企業会計基準等において求めることとされている不動産の価格を「財表価格調査の基本的考え方」に定める方法により求める価格調査をいい、原則として鑑定評価基準に則った鑑定評価(簡易ではない正式な鑑定評価)を行います。また、原則的時価算定である旨を成果報告書に記載しなければなりません。例外( = 鑑定評価基準に則らない価格調査)としては、鑑定評価基準に則らないことに合理的な理由がある場合があげられます。
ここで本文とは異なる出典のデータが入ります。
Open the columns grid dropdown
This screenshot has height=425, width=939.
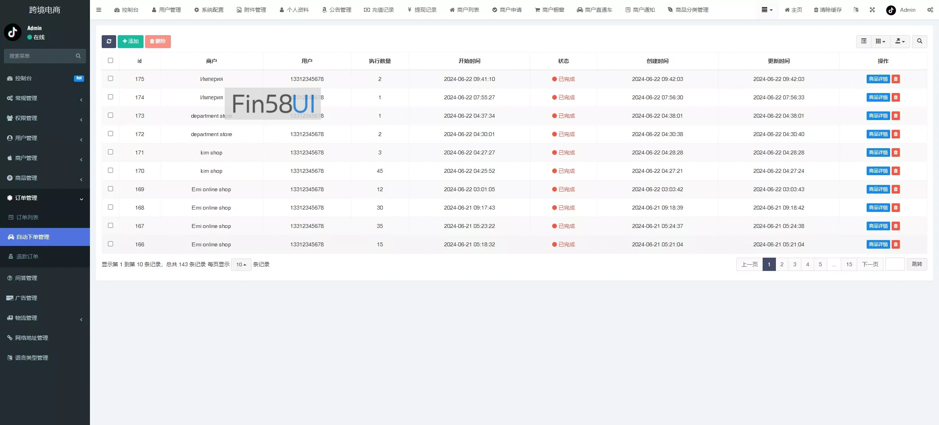point(880,41)
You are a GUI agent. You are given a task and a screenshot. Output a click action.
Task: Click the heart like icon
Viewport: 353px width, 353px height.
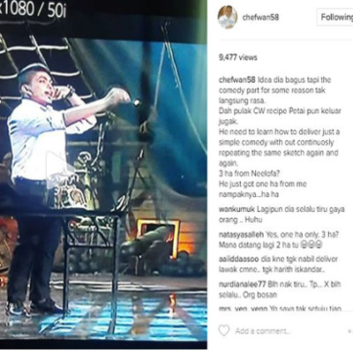tap(224, 330)
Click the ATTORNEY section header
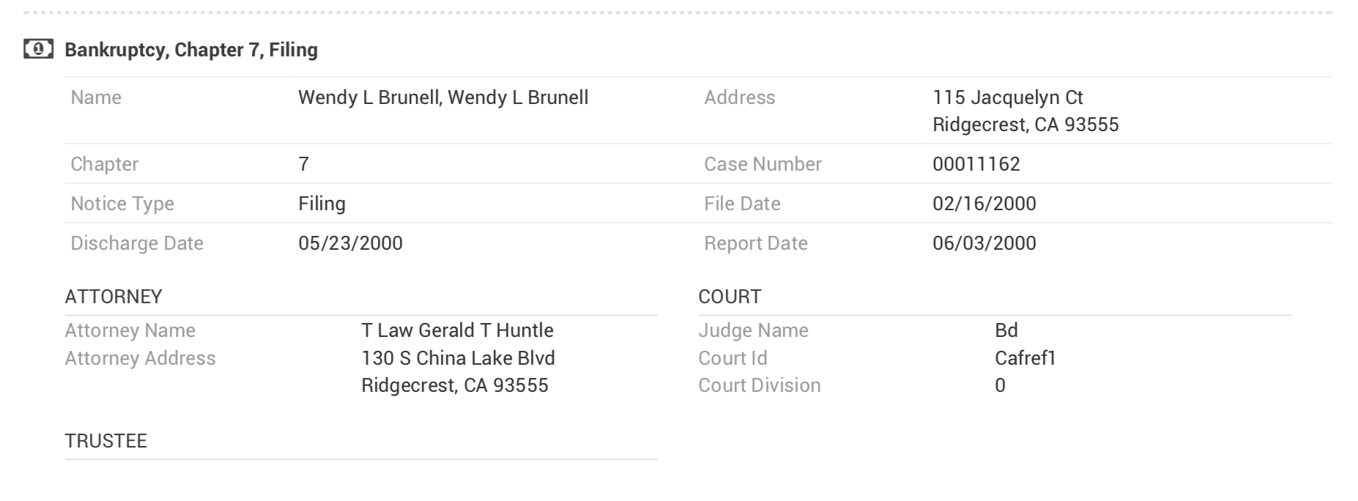Image resolution: width=1358 pixels, height=501 pixels. click(x=114, y=297)
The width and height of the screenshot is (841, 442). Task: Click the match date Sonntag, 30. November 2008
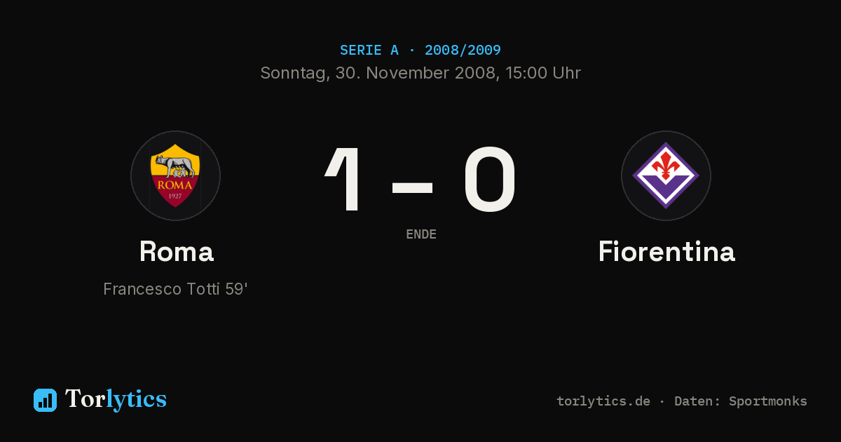(378, 73)
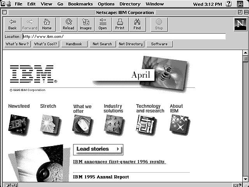Viewport: 249px width, 187px height.
Task: Open the Bookmarks menu
Action: coord(80,4)
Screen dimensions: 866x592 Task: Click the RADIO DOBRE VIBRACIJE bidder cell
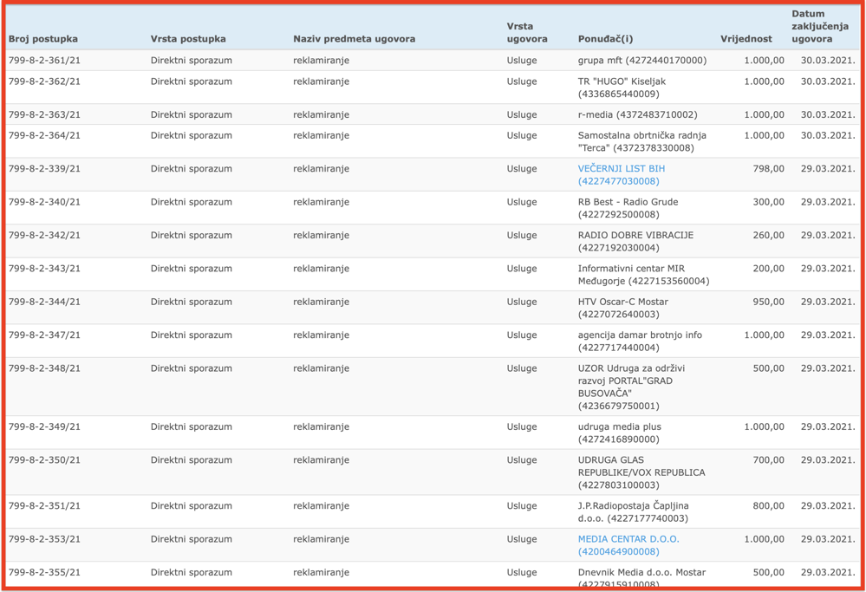coord(635,241)
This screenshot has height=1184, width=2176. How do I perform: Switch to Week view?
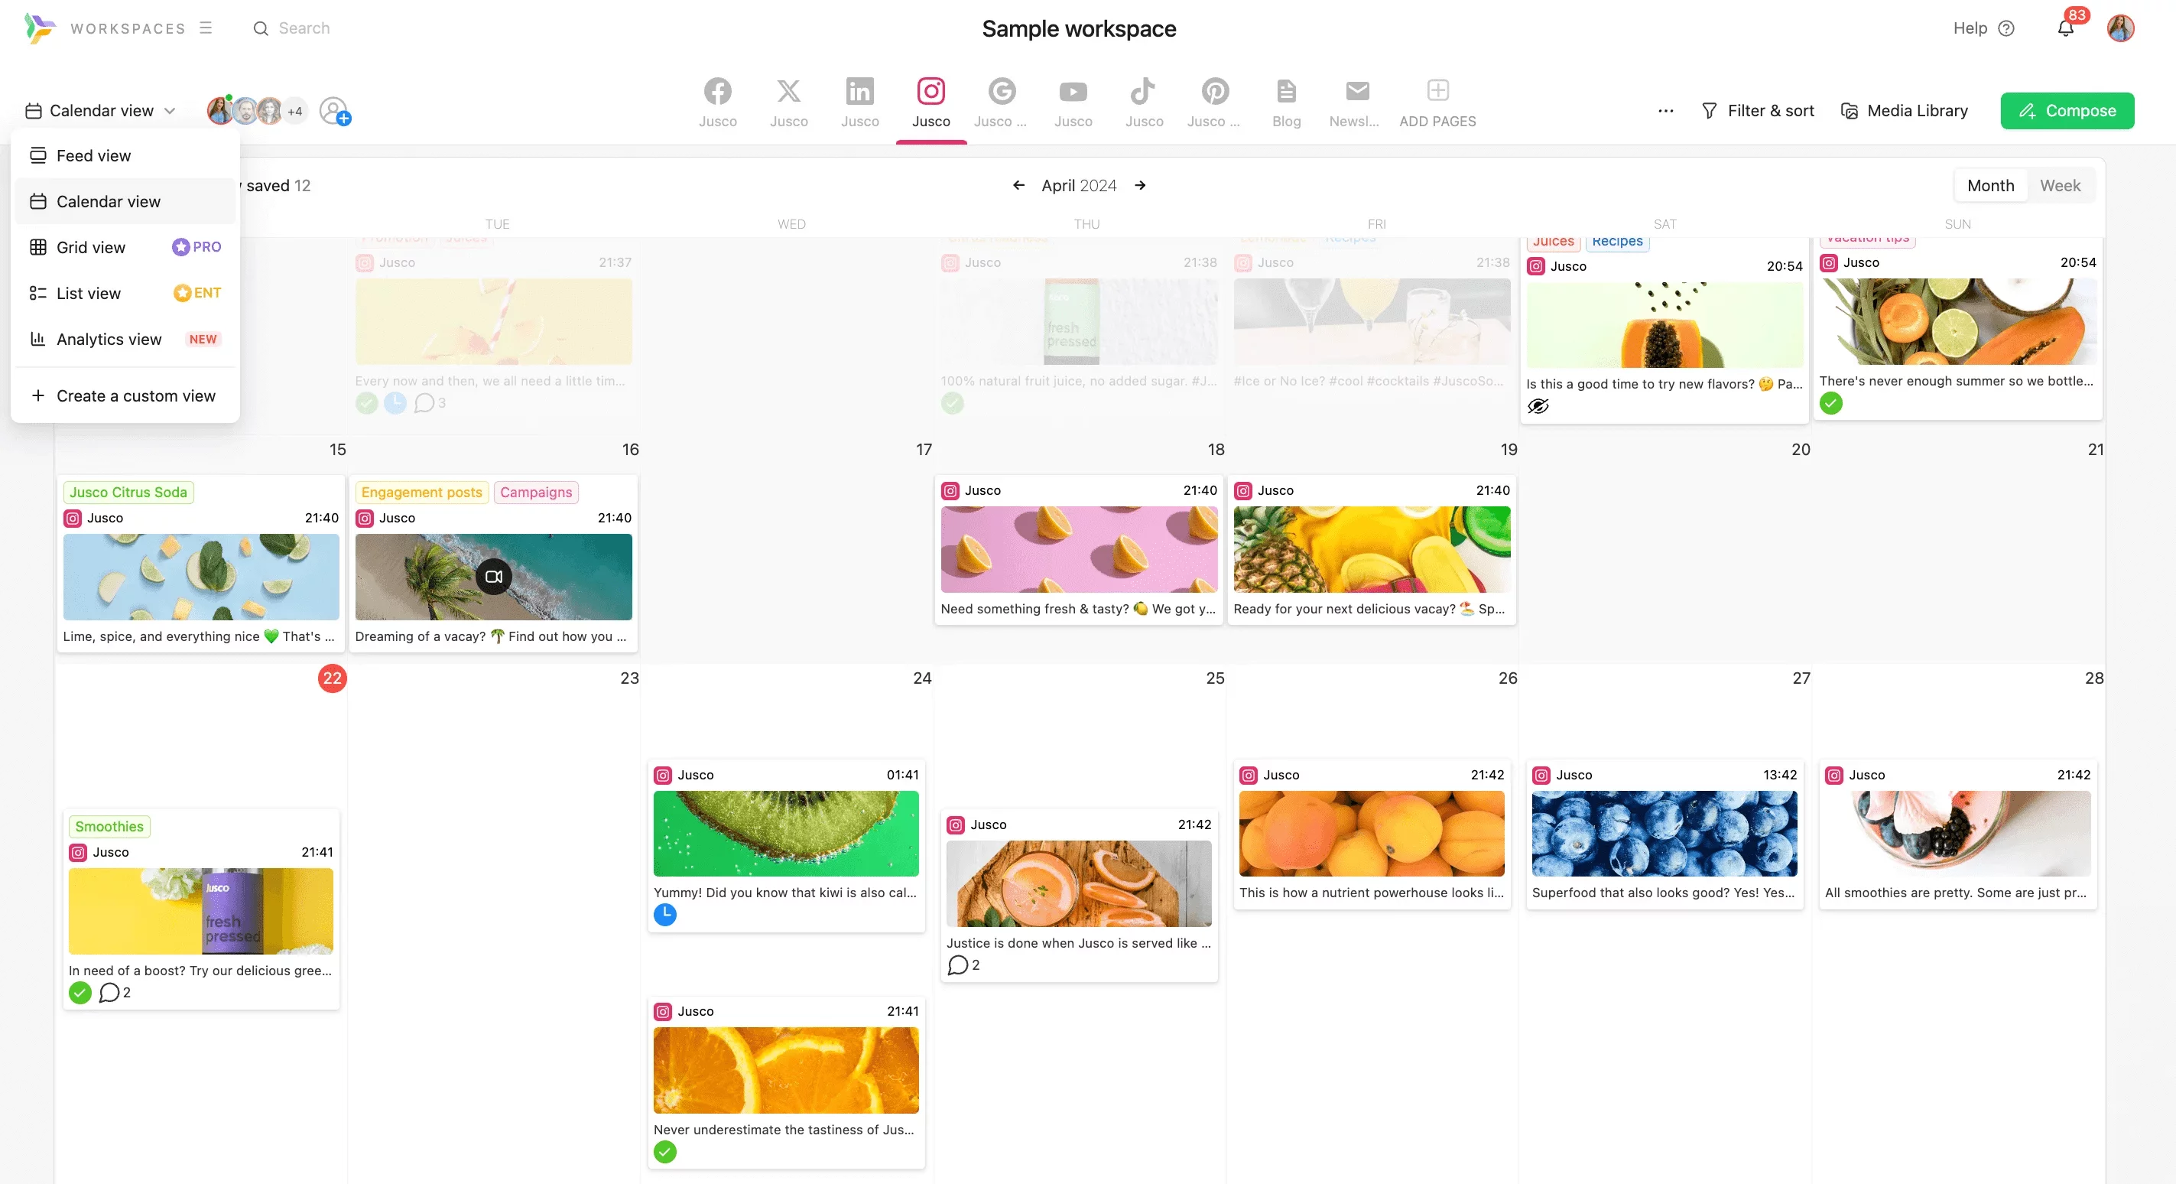pos(2059,185)
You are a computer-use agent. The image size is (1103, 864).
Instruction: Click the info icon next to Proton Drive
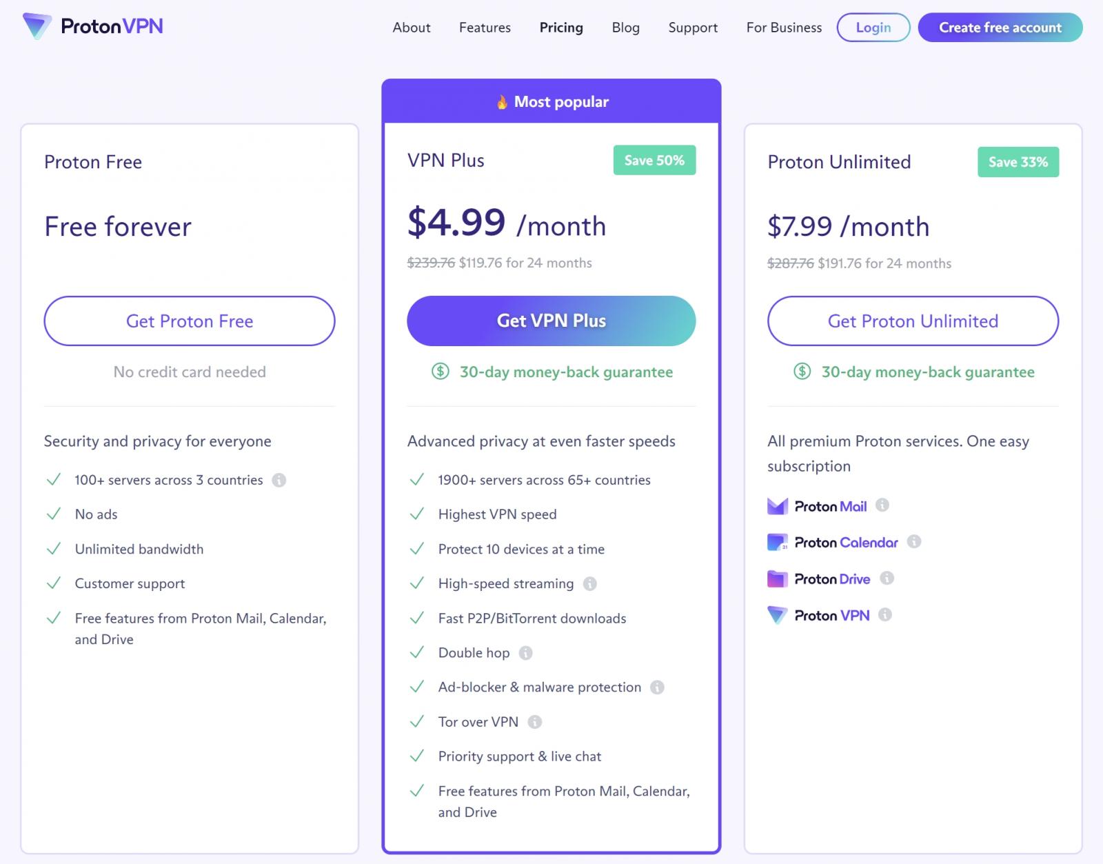(x=888, y=579)
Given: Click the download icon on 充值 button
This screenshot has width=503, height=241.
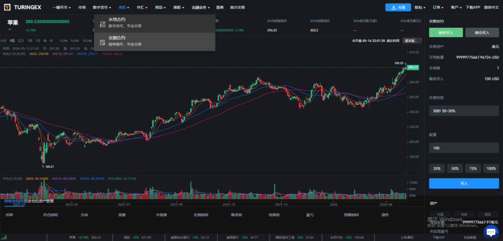Looking at the screenshot, I should click(393, 7).
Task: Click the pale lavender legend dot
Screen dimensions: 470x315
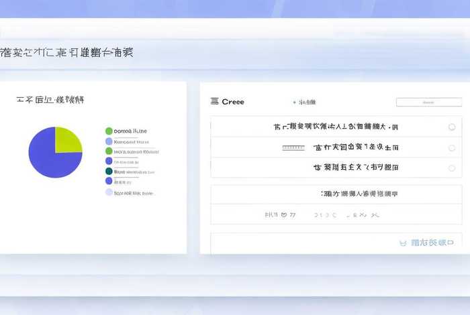Action: (x=109, y=192)
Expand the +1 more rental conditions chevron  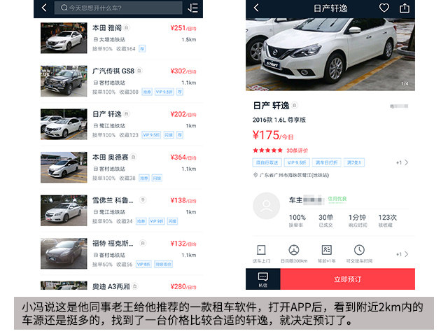pyautogui.click(x=403, y=254)
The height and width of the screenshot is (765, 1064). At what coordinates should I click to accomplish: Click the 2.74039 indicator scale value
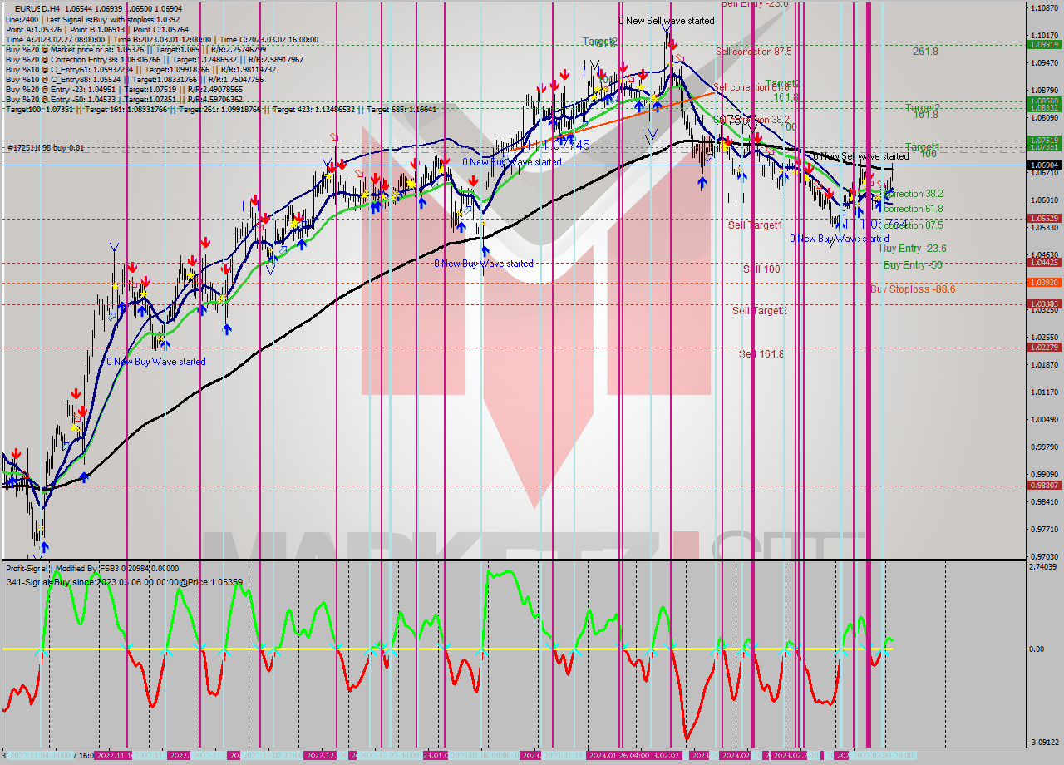[1045, 566]
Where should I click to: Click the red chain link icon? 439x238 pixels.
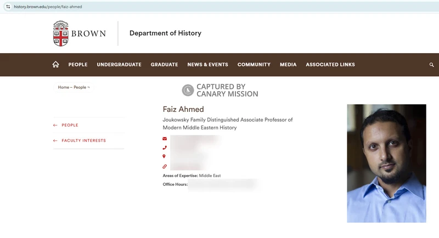pyautogui.click(x=165, y=166)
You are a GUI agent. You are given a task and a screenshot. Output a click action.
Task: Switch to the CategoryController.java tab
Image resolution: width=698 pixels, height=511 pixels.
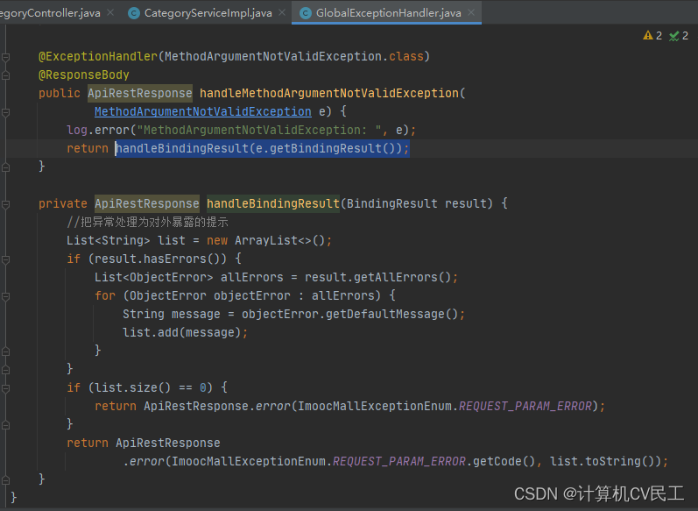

これら例外のケースは次のようになります。
(1) 造成工事中又は建築工事中の状態を所与として対象不動産に建物以外の建設仮勘定(未竣工建物及び構築物に係る既施工部分)を含む価格調査を行う場合
(2) 造成工事又は建築工事の完了後の状態を前提として行う価格調査を行う場合
(3) 土壌汚染の可能性を考慮外とする価格調査を行う場合
(4) 建物環境についてアスベスト等の有害物質の存在の可能性を考慮外とする価格調査を行う場合
(5) 埋蔵文化財又は地下埋設物の埋蔵又は埋設の可能性を考慮外とする価格調査を行う場合
(6) 過去に鑑定評価基準に則った鑑定評価が行われたことがある不動産の再評価を行う場合
ただし、直近に行われた不動産鑑定評価基準に則った鑑定評価又はそれ以外の原則的時価算定を行ったときから、相対的に説得力が高いと認められる鑑定評価手法の選択適用により求められた価格や適切に市場価格を反映していると考えられる指標に重要な変化が生じていない場合には、直近に行われた鑑定評価基準に則った鑑定評価又はそれ以外の原則的時価算定に、対象不動産の種類に応じた適切な調整を行い時価を算定することを妨げないとされています(原則的時価算定に準じた算定)。
上記によれば、原則的時価算定は以下のサイクルで行うことになりますが、 GIPS*により、3年に一度は正式な鑑定評価が求められています。
正式な鑑定評価…1年目:価格時点X年Y月Z日(適用可能な評価手法は全て適用)
正式な鑑定評価の時点修正…2年目:価格時点X+1年Y月Z日(評価手法等は1つでも良い)
正式な鑑定評価の時点修正…3年目:価格時点X+2年Y月Z日(同上)
正式な再鑑定評価…4年目:価格時点X+3年Y月Z日(適用可能な評価手法は全て適用)
以降、繰り返し
※グローバル投資パフォーマンス基準(Global Investment Performance Standards)は、投資パフォーマンス実績の公正な表示と完全な開示を確保するために定められた基準で、日本証券アナリスト協会が批准しています。